The MATLAB® code for the network itself is simple:
layers = [ sequenceInputLayer(inputSize) lstmLayer(outputSize,'OutputMode','last') fullyConnectedLayer(numClasses) softmaxLayer classificationLayer ]
When run on a GPU, it trains very quickly, taking just 6 minutes for 30 epochs (complete passes through the data).
Once we’ve trained the model, it can be used on new data. For example, we could use it to determine whether there is a correlation between sentiment scores and stock prices.
In this example, we want to classify speech audio files into their corresponding classes of words. At first glance, this problem looks completely different from image classification, but it’s actually very similar. A spectrogram is a 2D visualization of the signals in a 1D audio file (Figure 1). We can use it as input to a convolutional neural network (CNN) just as we would use a “real” image.
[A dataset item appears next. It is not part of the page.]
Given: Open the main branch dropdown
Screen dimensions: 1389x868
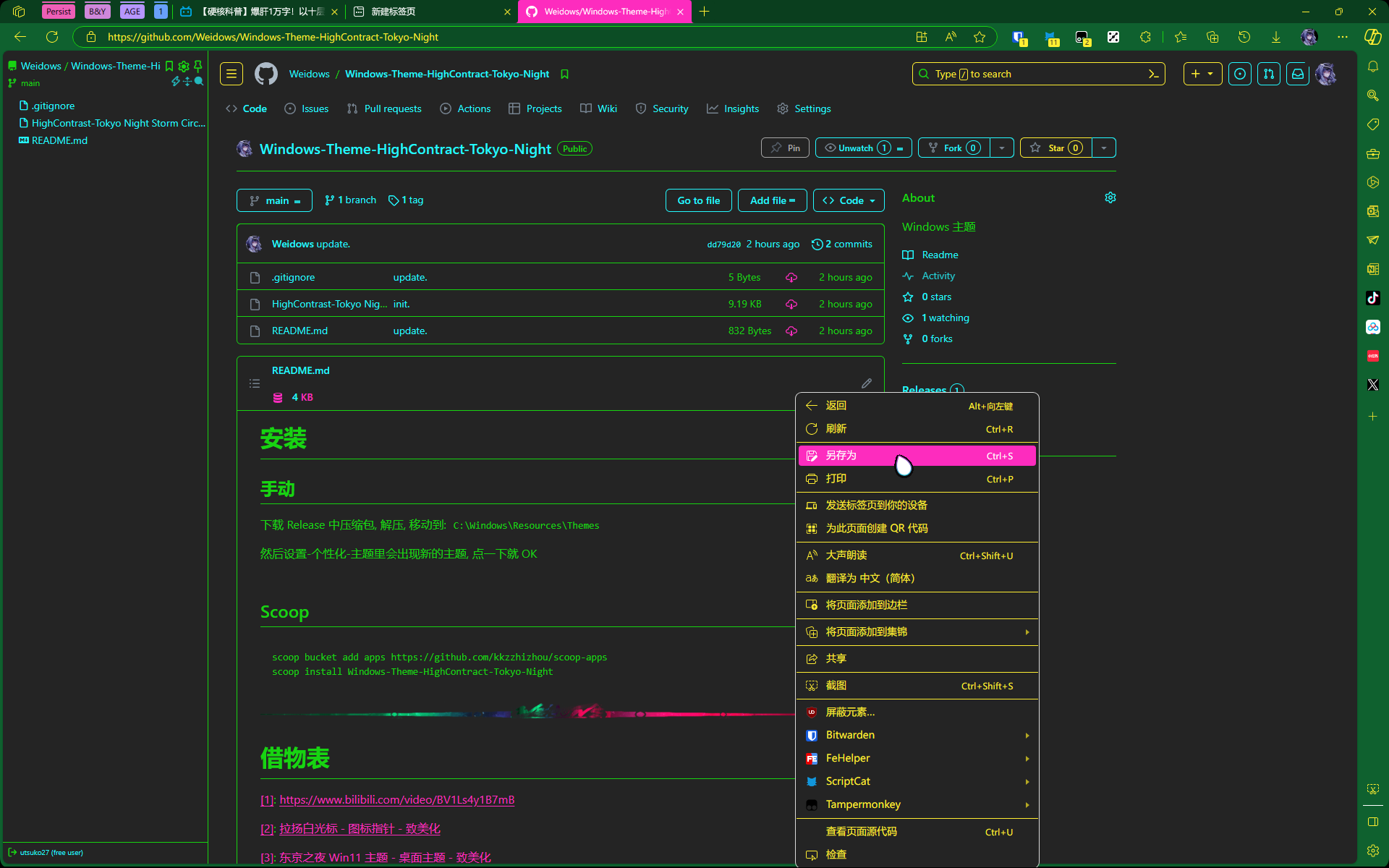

spectrogram() function is a simple way of converting an audio file into its corresponding time-localized frequency. However, speech is a specialized form of audio processing, with important features localized in specific frequencies. Because we want the CNN to focus on these locations, we will use Mel-frequency cepstral coefficients, which are designed to target the areas in frequency in which speech is most relevant.
We distribute the training data evenly between the classes of words we want to classify.
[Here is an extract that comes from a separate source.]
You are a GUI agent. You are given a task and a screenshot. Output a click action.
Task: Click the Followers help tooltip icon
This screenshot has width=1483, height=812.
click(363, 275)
To reduce false positives, we include a category for words likely to be confused with the intended categories. For example, if the intended word is “on,” then words like “mom”, “dawn”, and “won” are placed in the “unknown” category. The network does not need to know these words, just that they are not the words to recognize.
We then define a CNN. Because we are using the spectrogram as an input, the structure of our CNN can be similar to one we would use for images.
After the model has been trained, it will classify the input image (spectrogram) into the appropriate categories (Figure 2). The accuracy of the validation set is about 96%.
Wavelets and filters were (and still are) common methods of denoising. In this example, we’ll see how a pretrained image denoising CNN (DnCNN) can be applied to a set of images containing Gaussian noise (Figure 3).
We start by downloading an image that has Gaussian noise.
Since this is a color image, and the network was trained on grayscale images, the only semi-tricky part of this process is to separate the images into three separate channels: red (R), green (G), and blue (B).
noisyR = noisyRGB(:,:,1); noisyG = noisyRGB(:,:,2); noisyB = noisyRGB(:,:,3);
We load the pretrained DnCNN network.
net = denoisingNetwork('dncnn');
We can now use it to remove noise from each color channel.
denoisedR = denoiseImage(noisyR,net); denoisedG = denoiseImage(noisyG,net); denoisedB = denoiseImage(noisyB,net);
We recombine the denoised color channels to form the denoised RGB image.
denoisedRGB = cat(3,denoisedR,denoisedG,denoisedB); imshow(denoisedRGB) title('Denoised Image')
A quick visual comparison of the original (non-noisy) image and the denoised image suggests that the result is reasonable (Figure 4).
Let’s zoom in on a few details:
rect = [120 440 130 130]; cropped_orig = imcrop(RGB,rect); cropped_denoise = imcrop(denoisedRGB,rect); imshowpair(cropped_orig,cropped_denoise,'montage');
The zoomed-in view in Figure 5 shows that the result of denoising has left a few side effects—clearly, there is more definition in the original (non-noisy) image, especially in the roof and the grass. This result might be acceptable, or the image might need further processing, depending on the application that it will be used for.
If you’re considering using a DnCNN for image denoising, bear in mind that it can only recognize the type of noise on which it’s been trained—in this case, Gaussian noise. For more flexibility, you can use MATLAB and Deep Learning Toolbox™ to train your own network using predefined layers or to train a fully custom denoising neural network.